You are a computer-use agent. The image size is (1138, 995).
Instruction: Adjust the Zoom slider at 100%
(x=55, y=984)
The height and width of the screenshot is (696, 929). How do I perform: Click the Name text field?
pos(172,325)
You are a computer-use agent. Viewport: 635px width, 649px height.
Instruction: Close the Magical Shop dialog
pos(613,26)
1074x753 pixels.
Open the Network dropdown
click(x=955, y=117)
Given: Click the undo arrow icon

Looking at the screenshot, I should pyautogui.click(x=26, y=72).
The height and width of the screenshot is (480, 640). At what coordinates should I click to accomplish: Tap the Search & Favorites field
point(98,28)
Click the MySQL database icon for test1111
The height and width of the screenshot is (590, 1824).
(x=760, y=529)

^^^^

All that the answer may hold is the lines from the one with "Open the Network dropdown" through the end of the data, set down exactly as they appear.

Open the Network dropdown
click(x=955, y=117)
Given: Click the undo arrow icon

Looking at the screenshot, I should pyautogui.click(x=26, y=72).
The height and width of the screenshot is (480, 640). At what coordinates should I click to accomplish: Tap the Search & Favorites field
point(98,28)
Click the MySQL database icon for test1111
The height and width of the screenshot is (590, 1824).
(x=760, y=529)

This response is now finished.